### WHAT YOU NEED TO DO
• 1. According to the text on the ignored Oracle hint, why did Oracle ignore the HASH JOIN hint?
• 2. In the text on the ignored Oracle hint, rename "HASH JOIN" to "MERGE JOIN" and write out the passage from "Bizarrely, the HASH" to "HASH JOIN hint." with that change.
• 3. Carry on the write-up about the ignored Oracle HASH JOIN hint, starting after its last line.

Start of GIVEN TEXT

Predicate Information (identified by operation id):
---------------------------------------------------
   5 - access("T3"."N1"="T1"."N1")
   6 - access("T2"."N1"="T1"."N1")

Hint Report (identified by operation id / Query Block Name / Object Alias):
Total hints for statement: 1 (U - Unused (1))
---------------------------------------------------------------------------
   1 -  SEL$776AA54E / VW_1@SEL$1
         U -  USE_HASH(@"SEL$776AA54E" "VW_1"@"SEL$1")   

Bizarrely, the HASH JOIN hint has, this time, not been used. This non-utilization of the HASH JOIN hint is also confirmed by the 19c Hint Report:

Total hints for statement: 1 (U - Unused (1)

Why?

Oracle decided to ignore the HASH JOIN hint in profit of the PUSH_PRED hint simply because JPPD transformation is not possible with HASH JOIN. When Oracle decides to follow the JPPD directive it knows that this will be possible only under a NESTED LOOPS join operation. Consequently it has to ignore the HASH JOIN hint.

The 10053 trace file is not very verbose in this case. Here’s below what we can link to the non-obeyed HASH JOIN hint from this trace file:

*********************************
Number of join permutations tried: 1
*********************************
Enumerating distribution method (advanced)

End of GIVEN TEXT
Start of DATA

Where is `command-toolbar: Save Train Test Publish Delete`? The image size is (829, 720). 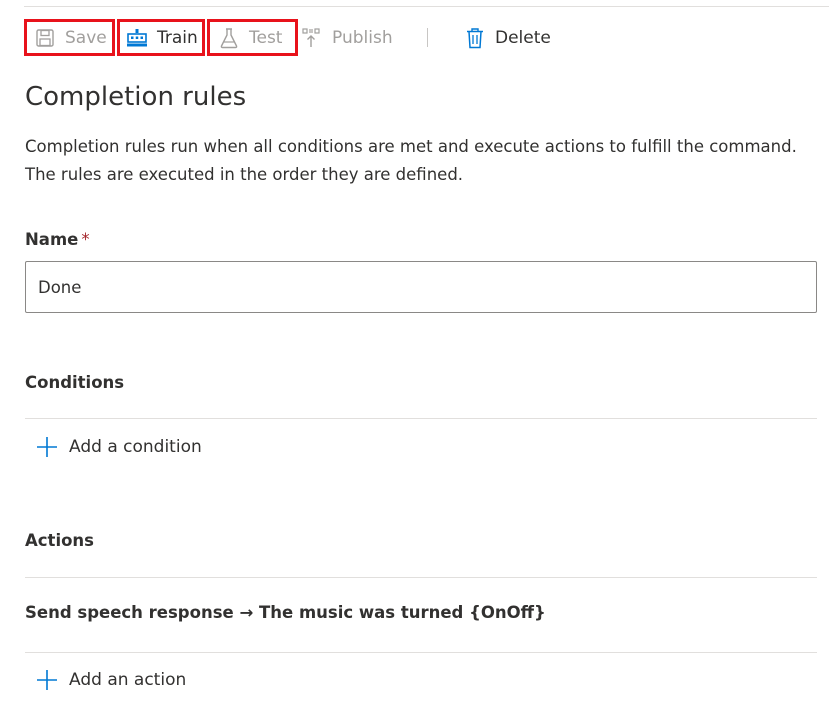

End of DATA

### RESULTS IN ORDER
• 1. Because JPPD transformation is not possible with HASH JOIN.

• 2.
Bizarrely, the MERGE JOIN hint has, this time, not been used. This non-utilization of the MERGE JOIN hint is also confirmed by the 19c Hint Report:

Total hints for statement: 1 (U - Unused (1)

Why?

Oracle decided to ignore the MERGE JOIN hint in profit of the PUSH_PRED hint simply because JPPD transformation is not possible with MERGE JOIN. When Oracle decides to follow the JPPD directive it knows that this will be possible only under a NESTED LOOPS join operation. Consequently it has to ignore the MERGE JOIN hint.

• 3.
--- Distribution method for 
join between T1[T1](serial) and VW_1[from$_subquery$_002](serial); jm = 1; right side access path = TableScan
---- serial Hash-Join ---> NONE     

In the Adaptive plan section of the same trace file we can read that the HASH JOIN is not legal

AP: adaptive joins bypassed for table VW_1 @ SEL$776AA54E due to Hash join is not legal

Probably through this illegality Oracle is indicating that it is impossible to obey the HASH JOIN in presence of a PUSH PREDICATE hint.

It looks like, whatever the cost of the JPPD is, it will be always prefered to the HASH JOIN as the JPPD has certainly the advantage of filtering data much earlier in the query execution path.

JPPD and ROWNUM

I think that I have already explained why one should always consider using the rownum pseudo-column with careful attention. Here’re two rownum usage side effects that I am aware of:

  • Where rownum =1 might automatically switch to the buggy FIRST_ROWS mode
  •  Using a rownum stops view merging and JPPD transformation

Let’s examine the second case via the above query

select /*+ 
	  PUSH_PRED(@"SEL$776AA54E" "VW_1"@"SEL$1" 1)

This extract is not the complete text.